▶ _DOCUMENT SECTION_:
**********

Centralized Logging With Rsyslog

illumin8 · on Oct 5, 2010

I've had much better results from using Syslog-NG along with php-Syslog-NG.

Syslog-NG can already split your log files into subdirectories with the hostname of each server, but it also has the capability of redirecting messages to named pipes. This is great because you can pipe it into mysql and stuff all of your log messages in a database. Combine with a php front-end and now your developers and sysadmins can search logs intelligently across multiple servers, and get really fine-grained on their search strings. Want to tail the output from all Tomcat servers in your app server pool looking for a specific string? Go right ahead.

sugarcode · on Oct 5, 2010

One big advantage of rsyslog over syslog-ng is that you can spool messages to disk if the remote syslog server is down (syslog-ng only offers this in their 'enterprise' paid version).

psadauskas · on Oct 5, 2010

I've been pushing to implement this for our application, but I'm told that we used to, and had to turn it off because it would saturate the IO of the logging server.

**********

▶ _RECORDS_:
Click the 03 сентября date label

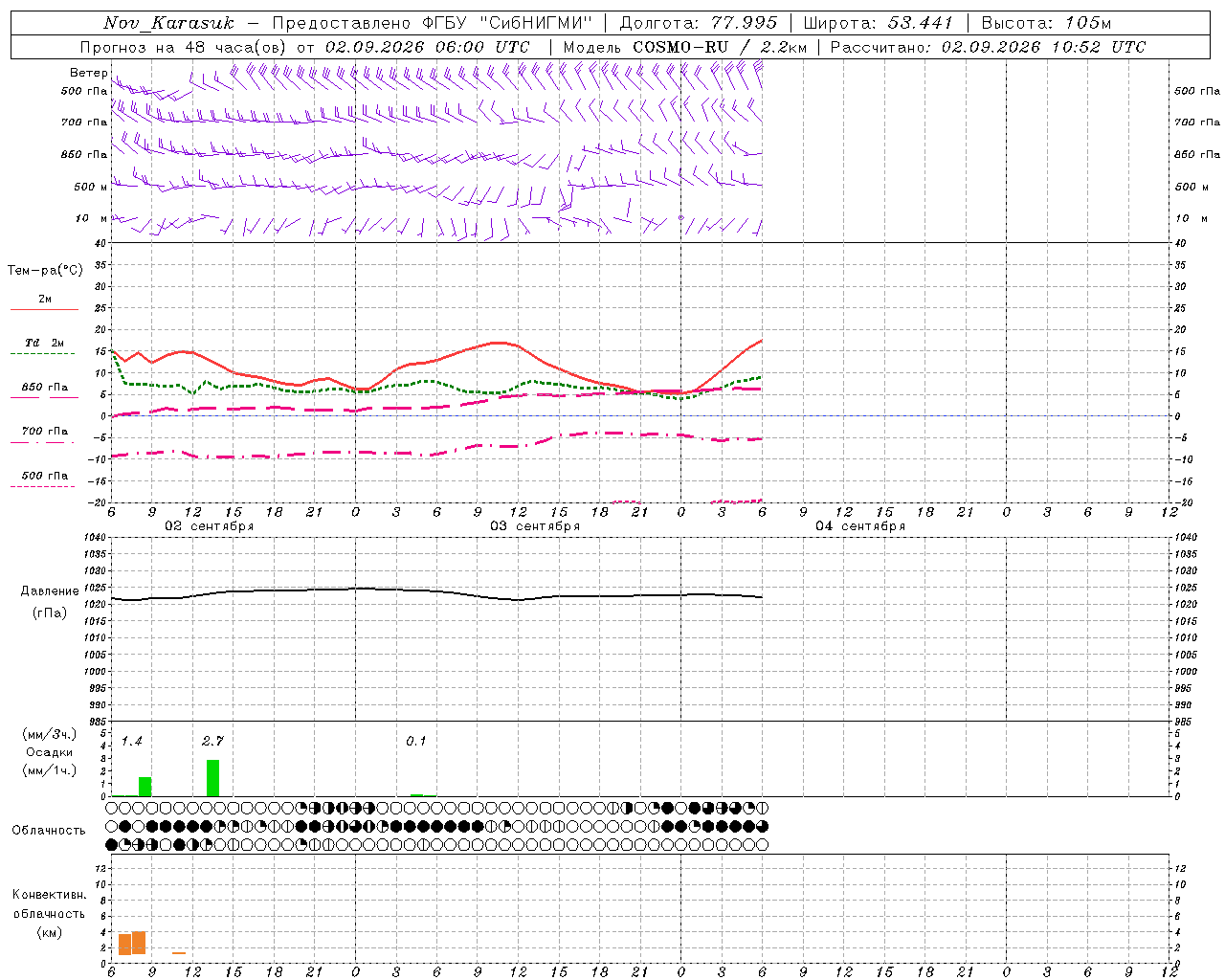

**********

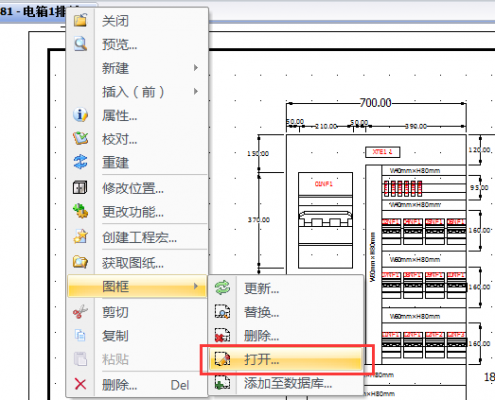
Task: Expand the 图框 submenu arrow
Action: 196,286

**********

▶ _TASK GOAL_: Output the whole forum thread on centralized logging with rsyslog word for word.

▶ _TASK RESPONSE_:
Centralized Logging With Rsyslog

illumin8 · on Oct 5, 2010

I've had much better results from using Syslog-NG along with php-Syslog-NG.

Syslog-NG can already split your log files into subdirectories with the hostname of each server, but it also has the capability of redirecting messages to named pipes. This is great because you can pipe it into mysql and stuff all of your log messages in a database. Combine with a php front-end and now your developers and sysadmins can search logs intelligently across multiple servers, and get really fine-grained on their search strings. Want to tail the output from all Tomcat servers in your app server pool looking for a specific string? Go right ahead.

sugarcode · on Oct 5, 2010

One big advantage of rsyslog over syslog-ng is that you can spool messages to disk if the remote syslog server is down (syslog-ng only offers this in their 'enterprise' paid version).

psadauskas · on Oct 5, 2010

I've been pushing to implement this for our application, but I'm told that we used to, and had to turn it off because it would saturate the IO of the logging server.